Easter always brings me back to my childhood. My earliest Easter memory is of the Easter baskets Mom stored in the big cupboards in the old back shed we had. They were woven, with roped handles, and heavy.
As is still done today, the local service organizations provided thousands of hardboiled eggs for the annual Easter egg hunt at Hoopes Park, usually on the Saturday before Palm Sunday. Just before 10 a.m. hundreds of children with their parents and grandparents would pour into the park, waiting for the fire truck to blow its siren, signaling a mad dash all over the park for kids in search of eggs, specifically the two gold and silver colored eggs that could be turned in for a brand new bicycle. To protect the smallest children, the park was divided in sections by age, with the younger ones searching the east side and the older kids ransacking the west side. Within five minutes the entire park was stripped of all eggs, and a few bushes as well. For the tots who missed out, the Easter Bunny waited in the clubhouse with extra eggs to hand out.
Easter was not all eggs and chocolate bunnies, though. Through grade school we participated in Holy Week activities, from Palm Sunday to Holy Thursday processions, Stations of the Cross on Good Friday, and Easter Mass itself, pews full to overflowing with spring-clothed worshippers. Palm Sunday, of course, has the longest Gospel reading of the entire year, and seemed to grow longer every year. The fresh palm replaced the dried out fronds from the previous year.
The Holy Thursday procession required us to dress up, making sure we had white gloves and a clean handkerchief with which to hold the enormous lily in front of us as we walked from the school, outdoors in the evening dusk to the church, in through the front doors and walking double file down the main aisle - all eyes on us as we tried to look holy and not step on the heel of the kid in front of us as we processed our way to the rail before the altar then turned left or right (depending on which side we were on) and back out again. The church was packed with parents, and the air thick with a heady mix of lilies and incense and my eyes swam in the unaccustomed dimness of candlelight. In later years Holy Thursday meant weeks of after-school choir practice, learning hymns first in Latin and then (following Vatican II) in English.
After the color of Holy Thursday came the sombreness of Good Friday. During the school day we left the school building to make the Stations of the Cross in class groups. The choir sang a capella, no organ, just Gregorian chant.
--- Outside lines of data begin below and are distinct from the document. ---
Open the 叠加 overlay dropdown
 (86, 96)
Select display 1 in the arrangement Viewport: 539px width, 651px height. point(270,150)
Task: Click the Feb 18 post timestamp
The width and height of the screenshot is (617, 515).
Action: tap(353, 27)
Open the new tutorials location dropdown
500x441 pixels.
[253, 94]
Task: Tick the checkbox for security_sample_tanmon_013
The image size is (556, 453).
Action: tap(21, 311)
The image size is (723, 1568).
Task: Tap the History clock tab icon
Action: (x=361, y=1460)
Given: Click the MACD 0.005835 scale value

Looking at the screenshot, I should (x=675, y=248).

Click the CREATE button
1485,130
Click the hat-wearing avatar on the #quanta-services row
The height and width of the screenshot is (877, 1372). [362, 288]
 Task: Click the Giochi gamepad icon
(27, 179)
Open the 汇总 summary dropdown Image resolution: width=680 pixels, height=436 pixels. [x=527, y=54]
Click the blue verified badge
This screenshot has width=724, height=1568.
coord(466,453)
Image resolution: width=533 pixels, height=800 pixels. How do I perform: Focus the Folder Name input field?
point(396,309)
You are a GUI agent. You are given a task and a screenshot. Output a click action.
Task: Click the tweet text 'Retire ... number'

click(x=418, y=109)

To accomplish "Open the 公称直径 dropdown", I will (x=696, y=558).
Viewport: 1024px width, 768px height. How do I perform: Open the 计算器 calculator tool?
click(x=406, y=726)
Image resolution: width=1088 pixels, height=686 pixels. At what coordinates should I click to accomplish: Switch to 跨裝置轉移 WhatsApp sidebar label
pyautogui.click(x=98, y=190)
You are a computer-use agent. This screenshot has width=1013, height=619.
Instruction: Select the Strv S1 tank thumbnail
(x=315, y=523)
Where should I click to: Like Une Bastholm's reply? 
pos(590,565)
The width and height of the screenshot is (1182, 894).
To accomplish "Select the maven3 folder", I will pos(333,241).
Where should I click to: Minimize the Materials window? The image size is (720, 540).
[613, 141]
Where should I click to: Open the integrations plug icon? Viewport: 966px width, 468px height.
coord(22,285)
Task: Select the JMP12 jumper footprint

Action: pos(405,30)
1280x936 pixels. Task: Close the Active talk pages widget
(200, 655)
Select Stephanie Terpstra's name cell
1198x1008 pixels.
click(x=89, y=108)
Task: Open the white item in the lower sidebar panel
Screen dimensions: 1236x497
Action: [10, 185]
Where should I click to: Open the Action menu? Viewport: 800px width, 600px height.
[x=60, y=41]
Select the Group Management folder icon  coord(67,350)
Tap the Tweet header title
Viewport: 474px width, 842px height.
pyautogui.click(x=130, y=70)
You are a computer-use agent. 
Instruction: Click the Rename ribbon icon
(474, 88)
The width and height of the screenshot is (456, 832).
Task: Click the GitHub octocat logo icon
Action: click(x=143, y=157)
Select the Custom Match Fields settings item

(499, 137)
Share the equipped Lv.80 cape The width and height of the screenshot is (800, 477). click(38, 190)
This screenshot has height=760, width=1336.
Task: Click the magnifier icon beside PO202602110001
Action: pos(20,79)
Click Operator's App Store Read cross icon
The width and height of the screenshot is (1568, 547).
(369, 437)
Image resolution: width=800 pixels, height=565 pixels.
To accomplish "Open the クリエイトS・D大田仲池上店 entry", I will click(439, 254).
I remember one particular Good Friday that I was late due to a dentist appointment; I spent my time "singing" with my mouth numbed up from the novocaine.
Especially if it was a late Easter there was a special spring in the step as the fine weather heralded trees blooming and warmer weather. Hyacinths, tulips and lilies abounded, lining store shelves and overflowing the garden shops and nurseries.
Every Palm Sunday after church services we made our annual pilgrimage with Granny Costello to the florists and nurseries holding open houses: Cosentino's and Shaw & Boehlers across the street from each other on Dunning Avenue, a place out Clark Street Road whose name I've forgotten, and Dickman's. The aroma was overwhelming and the warmth of the greenhouses offset the early spring chill in the air.